◆ AIM
Lay out every line of the entries below as a JSON list of strings, one string per line, leaving out blank lines.

◆ GIVEN DATA
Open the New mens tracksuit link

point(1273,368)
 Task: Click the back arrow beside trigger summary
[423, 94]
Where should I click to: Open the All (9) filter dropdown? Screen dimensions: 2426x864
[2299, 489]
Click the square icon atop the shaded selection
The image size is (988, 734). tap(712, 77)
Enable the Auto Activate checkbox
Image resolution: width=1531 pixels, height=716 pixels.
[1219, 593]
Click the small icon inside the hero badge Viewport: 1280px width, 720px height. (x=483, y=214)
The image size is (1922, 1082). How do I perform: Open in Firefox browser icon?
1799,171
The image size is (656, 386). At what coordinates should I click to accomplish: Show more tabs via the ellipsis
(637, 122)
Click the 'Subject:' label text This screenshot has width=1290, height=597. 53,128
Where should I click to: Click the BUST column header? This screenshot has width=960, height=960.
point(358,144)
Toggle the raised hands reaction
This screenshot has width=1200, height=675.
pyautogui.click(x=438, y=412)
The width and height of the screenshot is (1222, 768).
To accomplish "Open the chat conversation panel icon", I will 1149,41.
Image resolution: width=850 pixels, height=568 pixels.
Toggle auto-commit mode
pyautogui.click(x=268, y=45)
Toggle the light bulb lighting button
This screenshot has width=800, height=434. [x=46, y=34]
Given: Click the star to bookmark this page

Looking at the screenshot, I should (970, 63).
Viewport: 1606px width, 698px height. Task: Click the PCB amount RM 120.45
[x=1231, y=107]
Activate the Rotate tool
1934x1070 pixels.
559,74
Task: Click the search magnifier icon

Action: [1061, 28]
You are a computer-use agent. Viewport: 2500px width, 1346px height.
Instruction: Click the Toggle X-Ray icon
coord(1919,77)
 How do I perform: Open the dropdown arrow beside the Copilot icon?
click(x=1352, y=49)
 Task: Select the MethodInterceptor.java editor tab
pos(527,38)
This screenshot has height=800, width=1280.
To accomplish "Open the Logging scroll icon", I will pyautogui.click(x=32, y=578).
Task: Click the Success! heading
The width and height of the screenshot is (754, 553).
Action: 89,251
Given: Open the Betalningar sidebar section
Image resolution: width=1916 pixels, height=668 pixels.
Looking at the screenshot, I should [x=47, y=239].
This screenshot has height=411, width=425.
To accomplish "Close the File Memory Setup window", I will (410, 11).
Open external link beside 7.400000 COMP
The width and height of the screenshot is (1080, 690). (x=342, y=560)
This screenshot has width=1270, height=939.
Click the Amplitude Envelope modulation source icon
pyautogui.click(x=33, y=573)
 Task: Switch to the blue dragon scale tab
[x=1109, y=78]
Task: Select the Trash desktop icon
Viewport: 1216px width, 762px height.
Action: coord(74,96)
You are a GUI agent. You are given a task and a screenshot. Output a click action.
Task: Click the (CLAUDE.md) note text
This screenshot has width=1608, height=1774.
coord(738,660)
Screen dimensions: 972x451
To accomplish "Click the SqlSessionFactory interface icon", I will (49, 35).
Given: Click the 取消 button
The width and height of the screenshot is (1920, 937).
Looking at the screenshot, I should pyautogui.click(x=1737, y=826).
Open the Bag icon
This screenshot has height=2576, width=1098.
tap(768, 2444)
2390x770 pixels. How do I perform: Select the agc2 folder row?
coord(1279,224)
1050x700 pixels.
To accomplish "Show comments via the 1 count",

◆ ANSWER FOR THE TASK
[
  "Open the New mens tracksuit link",
  "point(1273,368)",
  " Task: Click the back arrow beside trigger summary",
  "[423, 94]",
  "Where should I click to: Open the All (9) filter dropdown? Screen dimensions: 2426x864",
  "[2299, 489]",
  "Click the square icon atop the shaded selection",
  "The image size is (988, 734). tap(712, 77)",
  "Enable the Auto Activate checkbox",
  "Image resolution: width=1531 pixels, height=716 pixels.",
  "[1219, 593]",
  "Click the small icon inside the hero badge Viewport: 1280px width, 720px height. (x=483, y=214)",
  "The image size is (1922, 1082). How do I perform: Open in Firefox browser icon?",
  "1799,171",
  "The image size is (656, 386). At what coordinates should I click to accomplish: Show more tabs via the ellipsis",
  "(637, 122)",
  "Click the 'Subject:' label text This screenshot has width=1290, height=597. 53,128",
  "Where should I click to: Click the BUST column header? This screenshot has width=960, height=960.",
  "point(358,144)",
  "Toggle the raised hands reaction",
  "This screenshot has width=1200, height=675.",
  "pyautogui.click(x=438, y=412)",
  "The width and height of the screenshot is (1222, 768).",
  "To accomplish \"Open the chat conversation panel icon\", I will 1149,41.",
  "Image resolution: width=850 pixels, height=568 pixels.",
  "Toggle auto-commit mode",
  "pyautogui.click(x=268, y=45)",
  "Toggle the light bulb lighting button",
  "This screenshot has width=800, height=434. [x=46, y=34]",
  "Given: Click the star to bookmark this page",
  "Looking at the screenshot, I should (970, 63).",
  "Viewport: 1606px width, 698px height. Task: Click the PCB amount RM 120.45",
  "[x=1231, y=107]",
  "Activate the Rotate tool",
  "1934x1070 pixels.",
  "559,74",
  "Task: Click the search magnifier icon",
  "Action: [1061, 28]",
  "You are a computer-use agent. Viewport: 2500px width, 1346px height.",
  "Instruction: Click the Toggle X-Ray icon",
  "coord(1919,77)",
  " How do I perform: Open the dropdown arrow beside the Copilot icon?",
  "click(x=1352, y=49)",
  " Task: Select the MethodInterceptor.java editor tab",
  "pos(527,38)",
  "This screenshot has height=800, width=1280.",
  "To accomplish \"Open the Logging scroll icon\", I will pyautogui.click(x=32, y=578).",
  "Task: Click the Success! heading",
  "The width and height of the screenshot is (754, 553).",
  "Action: 89,251",
  "Given: Open the Betalningar sidebar section",
  "Image resolution: width=1916 pixels, height=668 pixels.",
  "Looking at the screenshot, I should [x=47, y=239].",
  "This screenshot has height=411, width=425.",
  "To accomplish \"Close the File Memory Setup window\", I will (410, 11).",
  "Open external link beside 7.400000 COMP",
  "The width and height of the screenshot is (1080, 690). (x=342, y=560)",
  "This screenshot has width=1270, height=939.",
  "Click the Amplitude Envelope modulation source icon",
  "pyautogui.click(x=33, y=573)",
  " Task: Switch to the blue dragon scale tab",
  "[x=1109, y=78]",
  "Task: Select the Trash desktop icon",
  "Viewport: 1216px width, 762px height.",
  "Action: coord(74,96)",
  "You are a GUI agent. You are given a task and a screenshot. Output a click action.",
  "Task: Click the (CLAUDE.md) note text",
  "This screenshot has width=1608, height=1774.",
  "coord(738,660)",
  "Screen dimensions: 972x451",
  "To accomplish \"Click the SqlSessionFactory interface icon\", I will (49, 35).",
  "Given: Click the 取消 button",
  "The width and height of the screenshot is (1920, 937).",
  "Looking at the screenshot, I should pyautogui.click(x=1737, y=826).",
  "Open the Bag icon",
  "This screenshot has height=2576, width=1098.",
  "tap(768, 2444)",
  "2390x770 pixels. How do I perform: Select the agc2 folder row?",
  "coord(1279,224)",
  "1050x700 pixels.",
  "To accomplish \"Show comments via the 1 count\","
]